In 2003, she was invited to the Victorian Tapestry Workshop, where she commenced work on the major piece Talking Tucker. Using bold, minimalist designs, set against the colours of the earth Fiona’s work engages in a complex dialogue between the traditional and the contemporary, exploring concepts of memory, identity and the intersections between tradition and personal narrative.
Experience and memory play a large part of Fiona’s art practice, with many of her works being in response to her childhood experiences with her father, the late Banjo Clarke, elder of the Kirrae Whurrong. Speaking on some of the works in the exhibition, Fiona notes;
In many of my paintings I have used the eel symbol. My father talked a lot of these creatures due to their importance to our survival.Focussing on traditional symbols, community and culture, Fiona’s paintings evoke a hazy, dream-like presence that harks back to the persistence of memory.

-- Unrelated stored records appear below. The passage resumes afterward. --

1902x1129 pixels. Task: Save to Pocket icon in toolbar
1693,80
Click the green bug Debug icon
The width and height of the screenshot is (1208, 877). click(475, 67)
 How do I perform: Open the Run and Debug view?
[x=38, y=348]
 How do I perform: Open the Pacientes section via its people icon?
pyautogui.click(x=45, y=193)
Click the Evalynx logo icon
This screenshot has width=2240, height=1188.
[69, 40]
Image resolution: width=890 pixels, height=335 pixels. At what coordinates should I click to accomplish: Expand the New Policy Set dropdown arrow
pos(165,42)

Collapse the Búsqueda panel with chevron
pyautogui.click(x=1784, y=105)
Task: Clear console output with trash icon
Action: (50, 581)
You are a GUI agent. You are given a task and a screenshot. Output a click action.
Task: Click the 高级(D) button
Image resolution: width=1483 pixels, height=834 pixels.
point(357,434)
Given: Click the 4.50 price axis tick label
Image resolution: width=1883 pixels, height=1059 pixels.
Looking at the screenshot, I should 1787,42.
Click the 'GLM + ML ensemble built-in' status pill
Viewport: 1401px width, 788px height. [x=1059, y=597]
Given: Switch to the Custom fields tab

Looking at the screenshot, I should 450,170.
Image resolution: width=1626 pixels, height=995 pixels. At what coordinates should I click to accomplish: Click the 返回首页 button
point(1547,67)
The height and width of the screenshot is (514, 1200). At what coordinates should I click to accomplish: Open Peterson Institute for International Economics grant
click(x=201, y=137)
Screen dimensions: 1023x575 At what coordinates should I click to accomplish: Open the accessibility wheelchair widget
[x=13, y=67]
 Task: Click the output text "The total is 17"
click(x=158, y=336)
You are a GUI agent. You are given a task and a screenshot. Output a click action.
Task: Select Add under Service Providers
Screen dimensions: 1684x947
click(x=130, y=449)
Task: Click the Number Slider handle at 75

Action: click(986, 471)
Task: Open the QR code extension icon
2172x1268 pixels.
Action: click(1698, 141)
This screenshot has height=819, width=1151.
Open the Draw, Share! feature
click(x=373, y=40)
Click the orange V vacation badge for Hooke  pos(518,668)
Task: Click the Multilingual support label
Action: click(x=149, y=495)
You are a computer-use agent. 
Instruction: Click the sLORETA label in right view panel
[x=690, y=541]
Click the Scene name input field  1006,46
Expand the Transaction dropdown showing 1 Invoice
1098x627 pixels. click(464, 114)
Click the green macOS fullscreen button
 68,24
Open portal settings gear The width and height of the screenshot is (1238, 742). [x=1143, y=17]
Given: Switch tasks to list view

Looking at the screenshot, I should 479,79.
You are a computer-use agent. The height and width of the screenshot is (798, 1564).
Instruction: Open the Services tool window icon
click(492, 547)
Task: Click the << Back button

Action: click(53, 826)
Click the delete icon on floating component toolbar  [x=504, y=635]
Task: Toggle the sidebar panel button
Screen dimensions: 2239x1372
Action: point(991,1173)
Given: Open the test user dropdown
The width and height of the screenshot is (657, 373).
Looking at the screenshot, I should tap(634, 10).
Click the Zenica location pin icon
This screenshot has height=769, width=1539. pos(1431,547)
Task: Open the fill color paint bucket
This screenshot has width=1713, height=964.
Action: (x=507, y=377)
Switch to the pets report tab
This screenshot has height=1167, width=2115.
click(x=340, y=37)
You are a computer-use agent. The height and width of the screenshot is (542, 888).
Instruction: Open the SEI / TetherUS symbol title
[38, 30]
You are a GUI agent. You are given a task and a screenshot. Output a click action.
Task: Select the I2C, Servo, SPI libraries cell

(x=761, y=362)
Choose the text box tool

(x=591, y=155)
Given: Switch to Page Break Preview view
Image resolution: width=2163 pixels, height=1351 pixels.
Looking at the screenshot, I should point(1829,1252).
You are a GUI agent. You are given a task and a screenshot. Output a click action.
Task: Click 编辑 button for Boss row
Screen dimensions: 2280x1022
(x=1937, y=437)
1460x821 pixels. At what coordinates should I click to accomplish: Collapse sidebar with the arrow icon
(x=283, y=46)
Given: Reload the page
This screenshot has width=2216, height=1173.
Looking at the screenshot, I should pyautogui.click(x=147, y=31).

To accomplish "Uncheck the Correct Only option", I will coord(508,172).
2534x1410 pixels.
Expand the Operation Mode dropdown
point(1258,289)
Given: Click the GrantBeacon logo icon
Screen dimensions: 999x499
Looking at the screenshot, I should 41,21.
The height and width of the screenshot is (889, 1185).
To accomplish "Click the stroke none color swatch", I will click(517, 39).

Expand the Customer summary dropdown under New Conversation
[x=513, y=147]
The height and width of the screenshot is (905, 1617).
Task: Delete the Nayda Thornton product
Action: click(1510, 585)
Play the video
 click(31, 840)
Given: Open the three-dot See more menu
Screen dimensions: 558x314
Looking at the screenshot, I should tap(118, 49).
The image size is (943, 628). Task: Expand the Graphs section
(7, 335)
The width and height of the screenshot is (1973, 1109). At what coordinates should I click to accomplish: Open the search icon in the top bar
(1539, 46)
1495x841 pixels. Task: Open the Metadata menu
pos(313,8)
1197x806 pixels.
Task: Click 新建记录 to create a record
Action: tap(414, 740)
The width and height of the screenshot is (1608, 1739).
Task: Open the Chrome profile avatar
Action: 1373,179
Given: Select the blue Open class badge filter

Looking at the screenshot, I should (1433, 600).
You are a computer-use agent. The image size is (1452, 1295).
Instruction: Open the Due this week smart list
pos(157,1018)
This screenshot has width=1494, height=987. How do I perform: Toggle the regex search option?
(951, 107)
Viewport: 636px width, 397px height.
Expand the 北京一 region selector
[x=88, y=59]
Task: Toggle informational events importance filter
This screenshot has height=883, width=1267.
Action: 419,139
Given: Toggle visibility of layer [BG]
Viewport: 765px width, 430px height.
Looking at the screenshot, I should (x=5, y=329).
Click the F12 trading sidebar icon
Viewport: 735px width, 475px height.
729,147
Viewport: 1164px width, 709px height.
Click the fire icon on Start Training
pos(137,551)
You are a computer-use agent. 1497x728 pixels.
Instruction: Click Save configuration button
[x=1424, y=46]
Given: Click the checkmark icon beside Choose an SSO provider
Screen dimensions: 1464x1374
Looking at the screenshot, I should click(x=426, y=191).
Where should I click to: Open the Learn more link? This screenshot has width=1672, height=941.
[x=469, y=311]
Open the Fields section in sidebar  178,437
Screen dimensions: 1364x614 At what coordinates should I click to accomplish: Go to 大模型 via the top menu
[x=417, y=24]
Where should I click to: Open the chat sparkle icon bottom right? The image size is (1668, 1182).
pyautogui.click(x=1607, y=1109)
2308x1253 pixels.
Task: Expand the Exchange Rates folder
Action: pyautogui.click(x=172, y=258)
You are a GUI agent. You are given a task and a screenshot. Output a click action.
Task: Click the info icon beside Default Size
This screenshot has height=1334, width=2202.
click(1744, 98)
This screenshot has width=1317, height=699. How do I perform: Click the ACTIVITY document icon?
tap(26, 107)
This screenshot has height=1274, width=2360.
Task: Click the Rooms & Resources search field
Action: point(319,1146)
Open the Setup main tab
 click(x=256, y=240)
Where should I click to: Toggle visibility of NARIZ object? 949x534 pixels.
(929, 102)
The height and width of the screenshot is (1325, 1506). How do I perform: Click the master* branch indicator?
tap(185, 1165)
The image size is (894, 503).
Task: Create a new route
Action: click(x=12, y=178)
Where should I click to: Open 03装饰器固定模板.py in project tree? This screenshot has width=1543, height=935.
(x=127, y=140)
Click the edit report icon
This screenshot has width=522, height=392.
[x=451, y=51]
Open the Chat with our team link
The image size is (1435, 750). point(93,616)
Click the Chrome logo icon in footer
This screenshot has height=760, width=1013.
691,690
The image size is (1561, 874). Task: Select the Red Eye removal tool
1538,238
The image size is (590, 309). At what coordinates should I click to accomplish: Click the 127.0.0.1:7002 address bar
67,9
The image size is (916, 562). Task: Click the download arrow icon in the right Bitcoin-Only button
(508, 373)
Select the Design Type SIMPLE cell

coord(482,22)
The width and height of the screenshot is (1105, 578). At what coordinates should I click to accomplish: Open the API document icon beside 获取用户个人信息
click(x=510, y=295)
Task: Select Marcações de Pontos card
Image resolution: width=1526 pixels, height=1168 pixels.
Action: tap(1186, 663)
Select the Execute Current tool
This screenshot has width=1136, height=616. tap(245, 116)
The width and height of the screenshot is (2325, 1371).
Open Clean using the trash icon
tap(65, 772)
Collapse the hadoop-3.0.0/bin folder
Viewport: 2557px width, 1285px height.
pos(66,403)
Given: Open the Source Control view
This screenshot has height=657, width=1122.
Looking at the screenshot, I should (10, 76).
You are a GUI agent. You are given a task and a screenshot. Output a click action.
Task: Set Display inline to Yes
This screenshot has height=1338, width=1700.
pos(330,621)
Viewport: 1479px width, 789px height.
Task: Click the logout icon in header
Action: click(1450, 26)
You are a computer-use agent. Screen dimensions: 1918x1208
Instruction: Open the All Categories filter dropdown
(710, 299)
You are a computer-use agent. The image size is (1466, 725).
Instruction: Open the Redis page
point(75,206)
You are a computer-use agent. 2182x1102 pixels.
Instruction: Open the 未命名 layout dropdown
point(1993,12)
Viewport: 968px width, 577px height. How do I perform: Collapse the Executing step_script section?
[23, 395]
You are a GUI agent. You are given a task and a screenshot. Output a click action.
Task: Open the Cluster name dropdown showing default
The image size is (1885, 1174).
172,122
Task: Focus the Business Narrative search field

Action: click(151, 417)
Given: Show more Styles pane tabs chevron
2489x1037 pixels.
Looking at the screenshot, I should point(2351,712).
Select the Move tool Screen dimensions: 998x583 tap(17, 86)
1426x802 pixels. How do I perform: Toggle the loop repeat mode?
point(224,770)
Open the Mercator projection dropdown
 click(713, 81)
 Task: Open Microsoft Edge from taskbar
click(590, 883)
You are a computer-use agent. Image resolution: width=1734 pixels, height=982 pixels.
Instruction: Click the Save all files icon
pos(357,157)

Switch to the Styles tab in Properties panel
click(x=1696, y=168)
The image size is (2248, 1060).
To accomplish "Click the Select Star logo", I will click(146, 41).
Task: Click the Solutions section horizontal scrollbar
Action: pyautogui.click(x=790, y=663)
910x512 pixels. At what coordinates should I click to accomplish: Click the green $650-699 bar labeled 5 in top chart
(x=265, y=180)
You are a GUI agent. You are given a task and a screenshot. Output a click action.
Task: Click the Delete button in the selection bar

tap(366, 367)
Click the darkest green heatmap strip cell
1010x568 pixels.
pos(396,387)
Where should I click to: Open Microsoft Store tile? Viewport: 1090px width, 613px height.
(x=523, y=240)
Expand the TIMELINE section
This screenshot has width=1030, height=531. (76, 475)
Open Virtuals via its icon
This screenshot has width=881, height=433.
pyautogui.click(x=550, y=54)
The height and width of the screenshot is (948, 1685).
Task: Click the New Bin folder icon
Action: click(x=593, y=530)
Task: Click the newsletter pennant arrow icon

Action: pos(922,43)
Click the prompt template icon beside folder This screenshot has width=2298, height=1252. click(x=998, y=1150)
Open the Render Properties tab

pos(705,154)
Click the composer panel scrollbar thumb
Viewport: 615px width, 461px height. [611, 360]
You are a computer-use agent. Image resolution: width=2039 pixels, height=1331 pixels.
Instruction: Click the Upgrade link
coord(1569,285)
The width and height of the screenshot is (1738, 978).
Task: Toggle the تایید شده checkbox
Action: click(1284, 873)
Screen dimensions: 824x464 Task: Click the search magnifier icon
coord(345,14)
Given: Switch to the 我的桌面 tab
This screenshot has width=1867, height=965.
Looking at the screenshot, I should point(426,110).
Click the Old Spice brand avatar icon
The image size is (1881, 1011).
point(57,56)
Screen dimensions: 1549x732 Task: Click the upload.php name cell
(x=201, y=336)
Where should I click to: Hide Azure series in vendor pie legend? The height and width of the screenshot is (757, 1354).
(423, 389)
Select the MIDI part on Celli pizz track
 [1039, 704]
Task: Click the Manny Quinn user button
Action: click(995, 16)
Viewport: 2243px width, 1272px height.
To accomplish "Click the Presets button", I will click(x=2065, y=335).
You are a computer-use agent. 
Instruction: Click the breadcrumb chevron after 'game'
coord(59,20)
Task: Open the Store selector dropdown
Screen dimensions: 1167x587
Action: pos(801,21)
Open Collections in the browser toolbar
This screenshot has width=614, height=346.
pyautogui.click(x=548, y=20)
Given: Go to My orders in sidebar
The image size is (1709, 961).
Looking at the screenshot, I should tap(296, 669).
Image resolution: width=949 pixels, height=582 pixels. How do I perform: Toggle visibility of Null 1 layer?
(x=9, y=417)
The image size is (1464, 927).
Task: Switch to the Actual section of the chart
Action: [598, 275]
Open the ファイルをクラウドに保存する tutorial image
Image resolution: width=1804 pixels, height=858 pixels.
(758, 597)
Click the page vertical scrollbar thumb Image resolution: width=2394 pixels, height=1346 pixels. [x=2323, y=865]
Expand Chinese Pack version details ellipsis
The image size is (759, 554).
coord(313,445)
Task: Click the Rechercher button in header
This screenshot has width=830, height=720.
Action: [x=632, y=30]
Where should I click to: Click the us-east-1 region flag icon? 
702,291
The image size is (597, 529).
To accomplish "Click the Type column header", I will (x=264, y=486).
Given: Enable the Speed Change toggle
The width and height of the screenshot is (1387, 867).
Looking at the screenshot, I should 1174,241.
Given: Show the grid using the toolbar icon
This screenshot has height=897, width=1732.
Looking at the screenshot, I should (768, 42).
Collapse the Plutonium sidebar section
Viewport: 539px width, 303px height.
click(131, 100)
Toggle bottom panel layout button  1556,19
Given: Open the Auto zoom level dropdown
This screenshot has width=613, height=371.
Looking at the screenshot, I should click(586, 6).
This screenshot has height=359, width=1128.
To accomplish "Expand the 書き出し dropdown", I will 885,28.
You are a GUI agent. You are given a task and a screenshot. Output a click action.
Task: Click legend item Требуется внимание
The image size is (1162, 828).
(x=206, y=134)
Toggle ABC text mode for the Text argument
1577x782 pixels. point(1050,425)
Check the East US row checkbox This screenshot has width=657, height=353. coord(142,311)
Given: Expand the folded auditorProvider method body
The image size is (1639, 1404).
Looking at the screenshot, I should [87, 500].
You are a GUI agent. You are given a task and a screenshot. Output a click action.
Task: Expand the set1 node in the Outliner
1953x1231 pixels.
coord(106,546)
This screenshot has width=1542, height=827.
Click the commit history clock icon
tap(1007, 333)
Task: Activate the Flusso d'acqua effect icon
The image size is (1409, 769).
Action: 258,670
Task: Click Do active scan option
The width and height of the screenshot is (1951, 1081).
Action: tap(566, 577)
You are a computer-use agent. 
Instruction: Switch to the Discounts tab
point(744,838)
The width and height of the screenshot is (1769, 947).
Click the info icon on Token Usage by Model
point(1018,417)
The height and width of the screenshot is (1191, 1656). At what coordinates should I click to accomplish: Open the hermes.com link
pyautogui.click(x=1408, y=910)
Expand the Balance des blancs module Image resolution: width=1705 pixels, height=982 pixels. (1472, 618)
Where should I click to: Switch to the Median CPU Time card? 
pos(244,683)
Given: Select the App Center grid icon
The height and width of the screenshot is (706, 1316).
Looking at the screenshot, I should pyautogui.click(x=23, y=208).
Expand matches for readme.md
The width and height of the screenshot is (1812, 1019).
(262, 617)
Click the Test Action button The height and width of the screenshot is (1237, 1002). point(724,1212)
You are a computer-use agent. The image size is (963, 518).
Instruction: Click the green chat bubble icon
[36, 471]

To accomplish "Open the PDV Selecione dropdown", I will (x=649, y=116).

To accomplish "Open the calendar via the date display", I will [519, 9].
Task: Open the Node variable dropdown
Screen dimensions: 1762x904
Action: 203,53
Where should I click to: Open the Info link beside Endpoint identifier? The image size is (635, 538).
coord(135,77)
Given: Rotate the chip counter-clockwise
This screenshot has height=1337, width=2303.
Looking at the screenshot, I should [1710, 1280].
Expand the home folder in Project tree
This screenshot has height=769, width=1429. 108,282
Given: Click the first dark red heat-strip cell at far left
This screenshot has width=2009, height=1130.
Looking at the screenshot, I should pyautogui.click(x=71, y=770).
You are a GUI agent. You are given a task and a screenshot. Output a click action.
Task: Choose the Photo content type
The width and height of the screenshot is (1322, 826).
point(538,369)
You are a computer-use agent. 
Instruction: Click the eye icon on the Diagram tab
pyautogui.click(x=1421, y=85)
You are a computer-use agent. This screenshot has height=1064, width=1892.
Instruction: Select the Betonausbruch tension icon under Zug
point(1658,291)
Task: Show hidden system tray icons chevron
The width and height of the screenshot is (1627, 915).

Like her father’s story of the eels, for Fiona, painting represents a battle of renewal – sometimes born from pleasant reminiscences, while at other times, the memories reveal painful stories of discrimination, pain and loss.
Unflinching in their personal honesty, the paintings and tapestries of Fiona Clarke are personal testimonies to her cultural and inner strength. They reveal an artist working with complete conviction towards preserving the legacy of her people and her past.